Emsal Mahkeme Kararı İstanbul Anadolu 9. Asliye Ticaret Mahkemesi 2017/509 E. 2019/664 K. 03.07.2019 T.

Görüntülediğiniz mahkeme kararı kesinleşmiş bir karardır.

T.C. İstanbul Anadolu 9. ASLİYE TİCARET MAHKEMESİ
ESAS NO: 2017/509
KARAR NO: 2019/664
DAVA : İtirazın İptali (Ticari Satımdan Kaynaklanan)
DAVA TARİHİ: 08/05/2017
KARAR TARİHİ: 03/07/2019
Mahkememizde görülmekte olan İtirazın İptali (Ticari Satımdan Kaynaklanan) davasının yapılan açık yargılaması sonunda,
GEREĞİ DÜŞÜNÜLDÜ:
DAVA: Davacı vekili dilekçesinde özetle , müvekkili şirketin makine sektöründe faaliyet gösterdiğini ve davalı şirketin faaliyet konusu makinelerin satışını yaparak malların teslimini yaptığını, 2010 yılından itibaren ticari ilişkilerinin olduğunu, mallar teslim edilmesine rağmen davalının ödemeler yapmadığını, bakiye borcun kapatılmadığını, müvekkili ile davalının ticari deftereri incelendiğinde borcun tespit edilebileceğini, davalının bağlı bulunduğu vergi dairesinden BA ve BS formlarının celbini talep ettiklerini, borcun ödenmemesi üzerine ise davalı aleyhine İstanbul Anadolu 16. İcra müdürlüğünün ——– esas sayılı dosyasında ——- TL lik alacağın tahsili amacıyla icra takibi yapıldığını, davalının haksız itirazı üzerine takibin durduğunu belirterek davalının haksız itirazının iptali ile takibin devamına ayrıca alacağın % 20’sinden aşağı olmamak üzere icra inkar tazminatının davalıdan tahsilini talep ve dava etmiştir.

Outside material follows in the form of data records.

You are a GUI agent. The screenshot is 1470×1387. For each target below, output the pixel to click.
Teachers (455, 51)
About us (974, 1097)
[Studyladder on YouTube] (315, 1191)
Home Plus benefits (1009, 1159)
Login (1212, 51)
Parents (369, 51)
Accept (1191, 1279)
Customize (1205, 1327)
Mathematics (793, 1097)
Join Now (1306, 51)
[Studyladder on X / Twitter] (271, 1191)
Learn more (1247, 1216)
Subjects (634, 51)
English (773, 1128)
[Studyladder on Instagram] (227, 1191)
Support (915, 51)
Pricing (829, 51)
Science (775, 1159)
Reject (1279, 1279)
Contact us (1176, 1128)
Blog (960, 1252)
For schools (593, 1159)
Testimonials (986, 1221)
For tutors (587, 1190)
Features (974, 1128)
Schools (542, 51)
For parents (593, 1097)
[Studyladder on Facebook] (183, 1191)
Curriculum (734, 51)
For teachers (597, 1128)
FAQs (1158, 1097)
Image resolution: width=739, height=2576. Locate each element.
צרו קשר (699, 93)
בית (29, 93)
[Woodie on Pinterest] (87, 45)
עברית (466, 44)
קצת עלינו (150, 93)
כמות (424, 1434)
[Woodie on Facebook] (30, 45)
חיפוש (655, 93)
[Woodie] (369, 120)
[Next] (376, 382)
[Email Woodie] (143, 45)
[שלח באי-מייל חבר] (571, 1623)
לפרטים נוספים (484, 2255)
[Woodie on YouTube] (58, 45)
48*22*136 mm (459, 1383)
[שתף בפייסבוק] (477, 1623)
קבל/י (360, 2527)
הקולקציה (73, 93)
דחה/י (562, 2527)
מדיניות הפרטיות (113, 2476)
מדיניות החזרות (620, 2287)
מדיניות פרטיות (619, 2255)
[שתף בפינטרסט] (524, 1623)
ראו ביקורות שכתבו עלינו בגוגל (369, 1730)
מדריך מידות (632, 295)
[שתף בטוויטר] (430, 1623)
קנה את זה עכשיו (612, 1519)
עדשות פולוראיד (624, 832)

CEVAP: Davalı vekili cevap dilekçesinde ; davacı ile 2010 yılından bu yana ticari ilişki olduğunu, 2012 yılında tarafların mutabakata vararak borcu yenilediklerini, müvekkilinin davacıya sıralı senetler verdiğini, bir kısmı ödense de mali sıkıntılar nedeniyle bir kısmının ise ödenemediğini senetlerin İstanbul Anadolu 2. İcra müdürlüğünün ——- esas sayılı dosyasında ve İstanbul Anadolu 22.icra müdürlüğünün ——- esas sayılı dosyaları ile takibe konu edildiğini, borcu karşılık yeni senetler verildiğini ve borcun kapatıldığını , hatta davacının avans niteliğinde senetler dahi aldığını, davacının borç kapatılmış olmasına rağmen bir kısım senetleri takibe konu ettiğini, bir kısmını ise elinde tutarak müvekkilini ikinci kez borçlandırmaya çalıştığını, davacıya verilen senetler karşılığında mal teslimi yapılmadığını, borcun yenilenmesi için davacı tarafından yapılan senet protestolarının örneklerinin de sunulduğunu , yapılan borç yenileme sözleşmesinden örtülü bir irade beyanı anlamının çıkarılması gerektiğini, davacının yaptığı icra takibinin kötü niyetli olduğundan ve alacakta likit olmadığından davacının icra inkar tazminat istemlerinin yerinde bulunmadığını belirterek davanın reddi gerektiğini savunmuştur.
İNCELEME VE GEREKÇE :
Dava,cari hesap bakiye alacağının tahsili için girişilen icra takibine yapılan itirazın iptali istemine ilişkin olup İİK 67 vd maddelerine dayanmaktadır .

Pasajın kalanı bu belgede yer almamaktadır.